Kyoto Trail – Kitayama-East Day 2
Ohara to Kurama
After a delicious and substantial Japanese breakfast at our B&B and a pleasant chat with a friendly owner couple, we headed for Sanzen-In, another magnificent temple in Ohara.
Apparently Sano-san had soar muscles from the previous’ day 10km hike and may be due to his general lack of training : -( Of course, he had no other choice than to tag along with me on this 2nd day.
The path went through a peaceful mountain village and along vegetable fields, finally leading to the temple. The Sanzen-in temple is famous for its rustic moss garden and its adorable mossed stone Jizo. The temple has a huge compound and so we wandered around the garden for almost an hour.
It is a wonderful place where I could linger longer, but Sano-san reminded me that we have quite some distance to cover!
We left the temple, walked to the south end of the village and stood at today’s trailhead. The first part of the trail was an asphalted road, but the area still had a tranquil country feeling.
After a narrow tunnel we came to another village and saw a small shrine, the Shizuhara Shrine. The shrine was in preparation for its New Year decoration. I prayed for our safe hike today.
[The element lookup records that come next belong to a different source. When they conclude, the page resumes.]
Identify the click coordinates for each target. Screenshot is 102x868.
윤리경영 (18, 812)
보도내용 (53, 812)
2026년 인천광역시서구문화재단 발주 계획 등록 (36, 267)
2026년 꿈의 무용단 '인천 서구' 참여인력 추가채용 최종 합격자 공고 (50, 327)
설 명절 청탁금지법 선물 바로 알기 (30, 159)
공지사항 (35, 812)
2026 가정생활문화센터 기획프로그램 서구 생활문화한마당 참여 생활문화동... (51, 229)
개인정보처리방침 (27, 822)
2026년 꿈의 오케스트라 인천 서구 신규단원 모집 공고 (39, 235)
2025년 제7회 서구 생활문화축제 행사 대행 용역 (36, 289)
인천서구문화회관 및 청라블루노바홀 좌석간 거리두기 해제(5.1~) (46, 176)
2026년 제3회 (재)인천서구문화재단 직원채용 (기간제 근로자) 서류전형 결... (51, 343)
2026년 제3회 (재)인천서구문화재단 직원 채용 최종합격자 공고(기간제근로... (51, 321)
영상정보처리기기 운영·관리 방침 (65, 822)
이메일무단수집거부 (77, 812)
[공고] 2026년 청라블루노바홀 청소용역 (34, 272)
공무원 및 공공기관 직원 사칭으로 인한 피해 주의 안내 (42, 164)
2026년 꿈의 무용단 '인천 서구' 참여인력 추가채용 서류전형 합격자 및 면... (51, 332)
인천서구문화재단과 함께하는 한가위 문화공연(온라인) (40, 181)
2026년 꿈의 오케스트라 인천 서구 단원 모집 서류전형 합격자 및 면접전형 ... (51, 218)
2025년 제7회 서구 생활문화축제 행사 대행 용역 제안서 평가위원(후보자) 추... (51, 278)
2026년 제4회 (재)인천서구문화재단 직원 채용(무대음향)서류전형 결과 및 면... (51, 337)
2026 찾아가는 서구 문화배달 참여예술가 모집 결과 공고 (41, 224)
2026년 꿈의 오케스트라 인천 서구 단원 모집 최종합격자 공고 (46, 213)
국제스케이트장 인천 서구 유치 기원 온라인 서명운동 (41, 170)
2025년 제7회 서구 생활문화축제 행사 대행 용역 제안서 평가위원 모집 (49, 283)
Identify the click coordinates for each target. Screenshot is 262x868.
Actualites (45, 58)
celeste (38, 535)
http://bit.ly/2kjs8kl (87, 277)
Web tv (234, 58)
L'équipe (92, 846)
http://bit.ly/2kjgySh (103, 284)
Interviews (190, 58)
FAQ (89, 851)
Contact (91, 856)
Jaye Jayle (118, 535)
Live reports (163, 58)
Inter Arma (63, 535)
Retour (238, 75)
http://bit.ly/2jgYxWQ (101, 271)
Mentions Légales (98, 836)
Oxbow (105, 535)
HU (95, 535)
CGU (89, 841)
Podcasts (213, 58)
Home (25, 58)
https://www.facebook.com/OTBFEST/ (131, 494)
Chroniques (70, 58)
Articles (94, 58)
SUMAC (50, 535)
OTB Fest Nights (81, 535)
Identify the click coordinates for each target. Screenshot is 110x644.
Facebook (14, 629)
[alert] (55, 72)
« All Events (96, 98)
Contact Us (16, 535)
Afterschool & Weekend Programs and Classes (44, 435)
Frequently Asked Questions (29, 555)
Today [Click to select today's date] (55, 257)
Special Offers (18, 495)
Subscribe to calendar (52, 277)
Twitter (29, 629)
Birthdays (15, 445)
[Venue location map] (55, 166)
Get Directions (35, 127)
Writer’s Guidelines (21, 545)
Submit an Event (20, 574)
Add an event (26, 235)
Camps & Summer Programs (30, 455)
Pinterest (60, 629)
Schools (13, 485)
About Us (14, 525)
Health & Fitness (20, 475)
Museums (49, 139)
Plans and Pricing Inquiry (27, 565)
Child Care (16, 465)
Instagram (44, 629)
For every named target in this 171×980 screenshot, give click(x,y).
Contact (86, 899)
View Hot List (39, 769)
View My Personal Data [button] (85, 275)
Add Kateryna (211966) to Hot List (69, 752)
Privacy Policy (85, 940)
Soon we entered into the rather dense forest with fallen trees everywhere. The recent typhoon made a significant impact here and made the place look quite ominous. A part of yesterday’s path was however similar, so we did not worry too much. We kept going, amazed by the disastrous power of mother nature, and suddenly the forest path came to a dead-end, completely blocked by fallen trees.
We knew that the pass was not far and we tried to brave through, making our way under and above the fallen trees. After one hour of struggle the situation did not improve. The path was invisible and utterly unpassable. We could not advance, it was too risky. We gave up and turned back.
Backtracking our path for 20 min or so, we came to the fork and we realised that we missed the Kyoto Trail signage earlier to turn sharp left! We did not see it at all and just followed the forest path straight… Later, after consulting our map again, we figured that the wrong path we have taken was indeed a dead-end.
By this time we were full of mud and sweat. But our final destination Kurama was only 2km away and we just needed to go over one more pass.
The idea of taking a bus back to Kyoto came to our mind, but I did want to reach Kurama. We agreed to make an attempt for the last stretch.
The path toward the Yakkozaka Pass (薬王坂) was steep, but the trail was solid and good. At the beginning of the slope several abandoned log cabins were scattered around in the dense and humid forest. It was rather spooky and I was happy not to be there alone.
In half an hour we reached the Yakkozaka Pass (375m) from where it went down straight to Kurama. It was a relief to see the village of Kurama full of tourists!
Luckily Kurama had a hot spring. By the time we got out of our well-deserved bath, clean and refreshed, we could laugh about our little adventure and mishap.